The program allows users to locate downtown dining, nightlife, parking, shopping, arts and other amenities on their smartphones.
“The tool allows users to see which businesses and amenities are near their current location at a given moment or browse all downtown destinations by category,” according to a partnership news release. “Contact info, details and directions to each business also are available, as well as a searchable calendar of hundreds of downtown events.”
Smartphone users can download Find It Downtown Mobile at mobile.downtowndayton.org.
Felonies and liquor
If there is one constant, unassailable truth in Ohio’s frequently convoluted liquor laws, it’s that someone who has been convicted of a felony can’t hold a liquor license. Right? Wrong.
For years, I had been under the impression — and so had a lot of local restaurant and tavern owners I talk to — that a felony conviction was an automatic disqualifier when it came to holding a liquor license.
But Matt Mullins, the public information officer for the Ohio Department of Commerce Division of Liquor Control, assures me I was wrong, wrong, wrong.
The law — Ohio Revised Code 4303.29, to be precise — states that: “The division MAY refuse to issue any permit to or refuse to renew any permit of any person convicted of any felony that is reasonably related to the person’s fitness to operate a liquor permit business in this state.” Yes, “may” refuse — not “will” refuse. You learn a little something new every day.
Navistar gazing
Tongues are wagging about Navistar, which employs about 800 in Springfield. Well, ONE tongue, anyway, and it belongs to Hank Greenberg, senior stocks commentator for CNBC whose work is now showing up online at Yahoo Finance. In an opinion piece posted on Yahoo Finance late last week, Greenberg wrote that, “The betting among Navistar watchers is that something has got to happen.
“Either the company has to be acquired, restructured and/or its board and/or management has to go.
This much is clear: Dealmakers, analysts and competitors smell blood, and management may be better off selling than risking being tossed out.”
Greenberg said Navistar “appears to be the classic case of yet another company whose highly touted, controversial efforts to shake up an industry backfired.”
He was referring to the company’s new engine technology that hasn’t been able to get EPA certification.
Honda humming
Honda Motor Co. has raised output at North American plants by the fastest pace of any carmaker in the region this year, according to Bloomberg.com.
The company is striving to reclaim market share in the U.S. that was lost to competitors in part due to earthquake, tsunami and nuclear disasters in Japan in 2011.
Honda plants in the U.S., Canada and Mexico built 748,217 cars and light trucks in the year’s first five months.
That was a record for that period and 67 percent more than a year earlier, according to the Bloomberg story.
“We’ve been doing everything we can to make up for lost time,” Tom Lake, Honda’s head of North American purchasing, told Bloomberg.
Honda employs more than 13,000 people at its Ohio plants.
Fitness @ Sycamore
A fitness facility with a twist has opened at Sycamore Medical Center.
Dasha Fitness LLC is owned by Brenda Schumacher, a certified personal trainer through the American Council on Exercise.

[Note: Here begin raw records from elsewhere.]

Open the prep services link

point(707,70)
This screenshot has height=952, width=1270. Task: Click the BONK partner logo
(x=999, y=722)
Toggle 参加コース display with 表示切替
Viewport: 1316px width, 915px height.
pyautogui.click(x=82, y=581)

The center offers a variety of exercise machines, free weights and other fitness tools to make people — including those who have undergone bariatric surgery — healthier. Schumacher says she and her staff “are not here to sell bulk memberships, but to be ‘lifestyle educators’ for people regardless of age, capabilities or size and shape. Clients can purchase daily, monthly or yearly memberships.